Billy Graham (center) meets with ministers at Hollywood Presbyterian Church September 14, 1951. Those with Graham include Jack MacArthur, pastor of Fountain Avenue Baptist Church, immediately to Graham’s right in this photo. (Photo by Los Angeles Examiner/USC Libraries/Corbis via Getty Images)
For his part, the junior MacArthur was profoundly influenced by his father and followed in his footsteps, including attending the fundamentalist Bob Jones College before transferring to the Free Methodist Los Angeles Pacific College in 1960 as both a student and football player.
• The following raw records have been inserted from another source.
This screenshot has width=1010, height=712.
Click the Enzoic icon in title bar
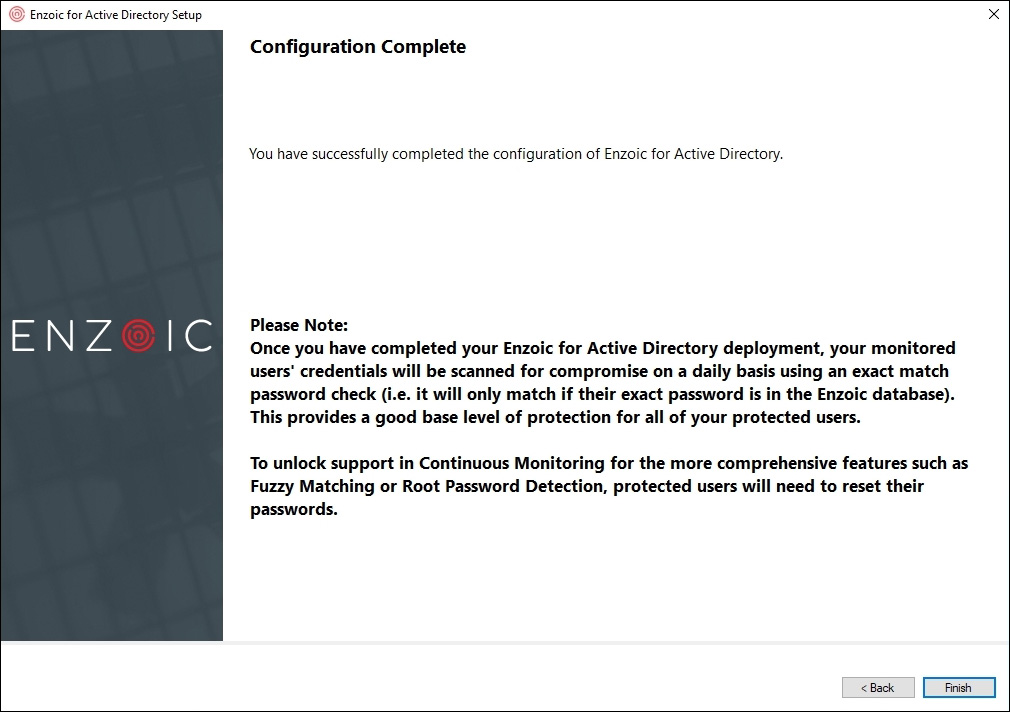pos(15,15)
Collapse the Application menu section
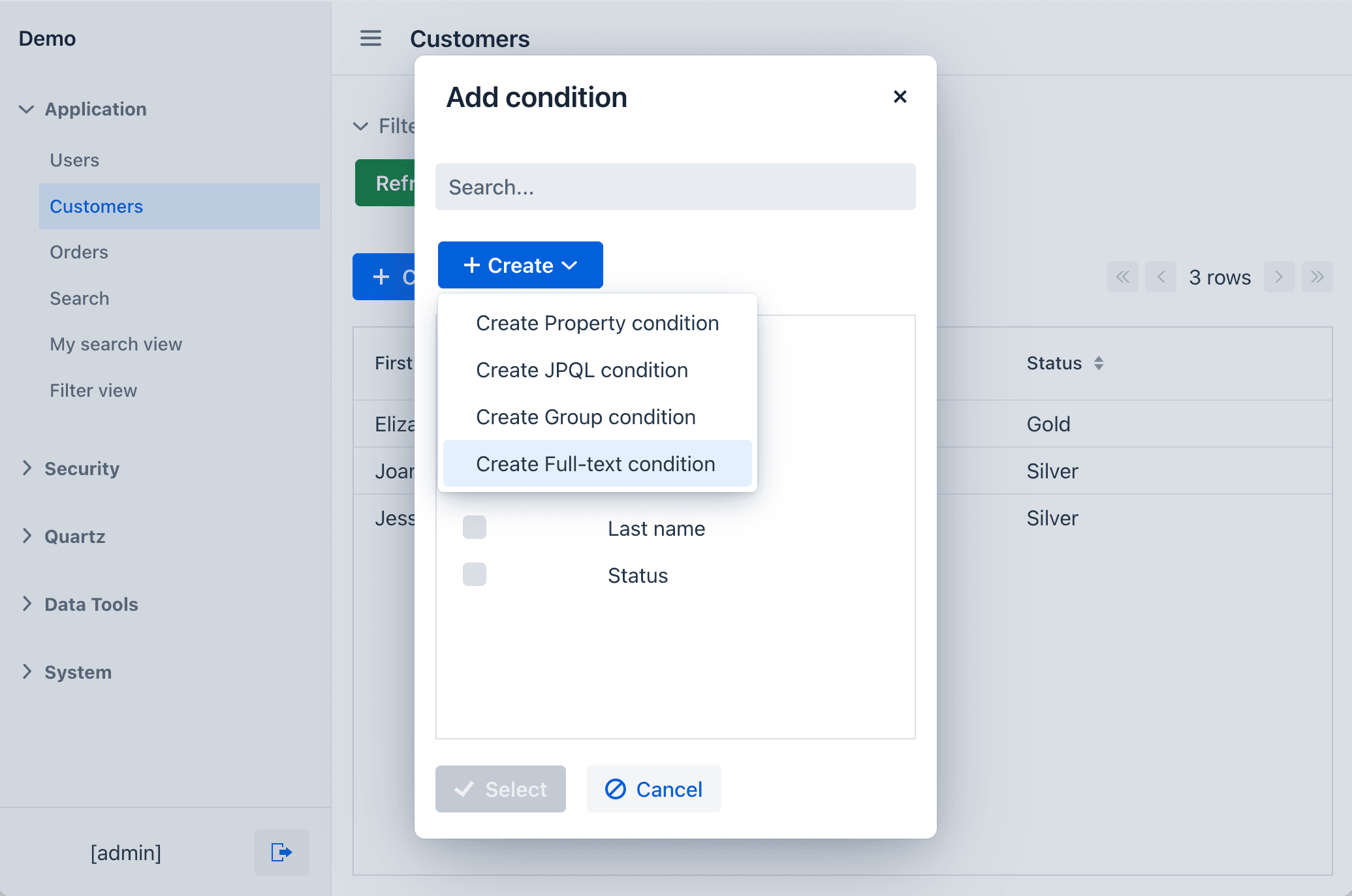The image size is (1352, 896). 95,109
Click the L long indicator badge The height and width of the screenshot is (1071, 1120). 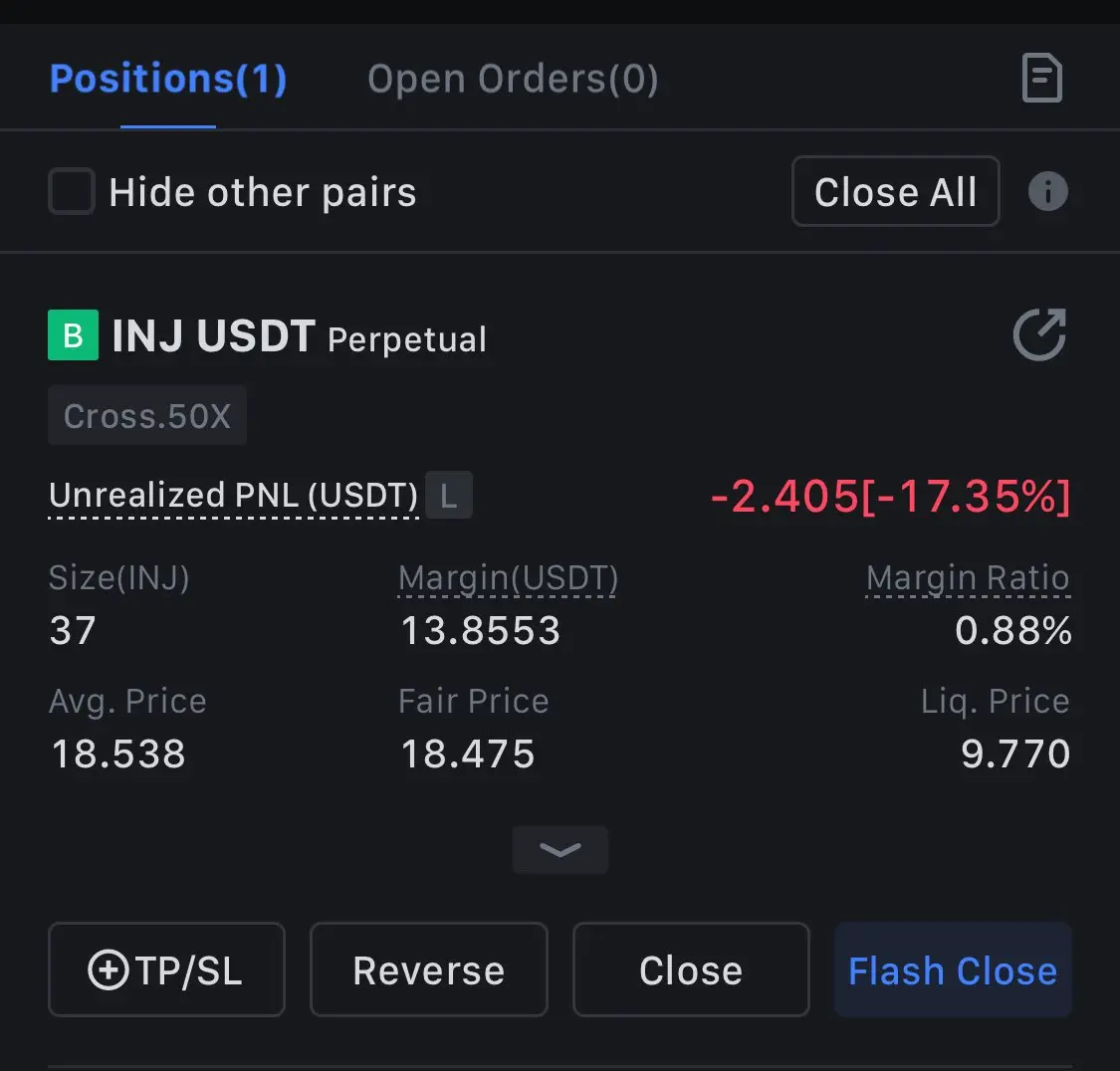pos(449,496)
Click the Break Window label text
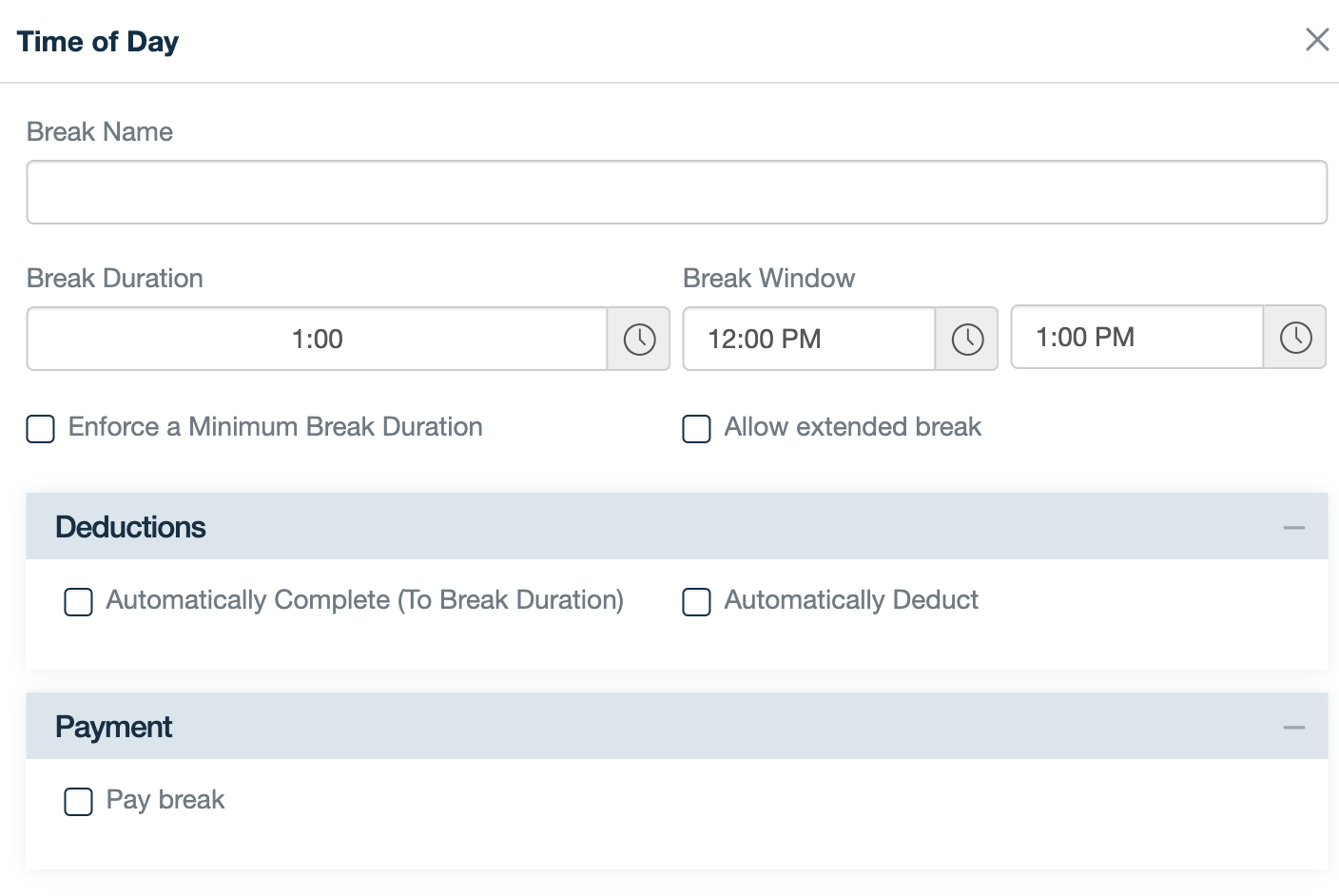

In 1963, John MacArthur completed a master of divinity degree at the Biblical Institute of Los Angeles, now known as Biola University and the Talbot School of Theology. MacArthur’s own seminary is best known for having been home to the series of essays titled “The Fundamentals,” which was dedicated to defending what its authors viewed as essential Christian doctrine in the face of modernistic attacks. Many historians of American religion believe this series birthed the American fundamentalist movement.
After graduation, MacArthur was hired by his father to participate in a singing quartet for the Voice of Calvary and as an associate pastor of the Harry MacArthur Memorial Bible Church, a congregation planted by MacArthur’s father and named after MacArthur’s grandfather, a Canadian Anglican priest. John MacArthur also served as a faculty representative at Biola and was ordinained by the IFCA during this time.
Finally, in February 1969, Grace Community Church hired MacArthur as senior pastor. He was the church’s third and youngest pastor. He remained in that pulpit until his death.
Under MacArthur’s fiery preaching, attendance at Grace exploded, and attendance doubled every two years for MacArthur’s initial decade there. The church constructed a Family Life Center and a new Worship Center in the 1970s.
During this period, MacArthur and the church also launched Grace to You, which began as a ministry disseminating audio cassettes of his sermons. The first Grace to You broadcast hit the airwaves in 1977 in Baltimore, Md. The official Grace to You website claims audio tapes of MacArthur were broadcast “seemingly by accident.”
That accident eventually led to Grace to You being broadcast on more than 2,400 radio stations worldwide in nine languages. Some of MacArthur’s sermon manuscripts have been translated into 30 languages.
In 1977, MacArthur was awarded an honorary doctor of divinity degree from Biola/Talbot, his alma mater. Some have criticized MacArthur for allowing himself to be called “Doctor” because standard academic conventions discourage using the honorific if a person has not earned a terminal degree through coursework and research.
In 1985, MacArthur was named president of the fundamentalist Los Angeles Baptist College and Seminary. Upon assuming office, MacArthur renamed it The Master’s College before changing it to The Master’s University in 2016. MacArthur served as president there until 2019, when he stepped down and was appointed chancellor. In 2018, the Western Association of Schools and Colleges placed the school on probation for, among other reasons listed in a 59-page report, a “climate of fear, intimidation and bullying” among faculty and staff. This probation was lifted in late 2020.
In 1997, HarperCollins issued the MacArthur Study Bible, which has sold more than 4 million copies. MacArthur is said to have written nearly 60% of the Bible’s 20,000 notes by hand.
In 2011, MacArthur fulfilled his lifelong dream of preaching through the entirety of the New Testament verse by verse.
MacArthur’s influence among evangelicals will be felt for decades. His views on women, race, the environment and more have given self-identified moderate and conservative evangelicals pause but have invigorated what today is known as conservative evangelicalism.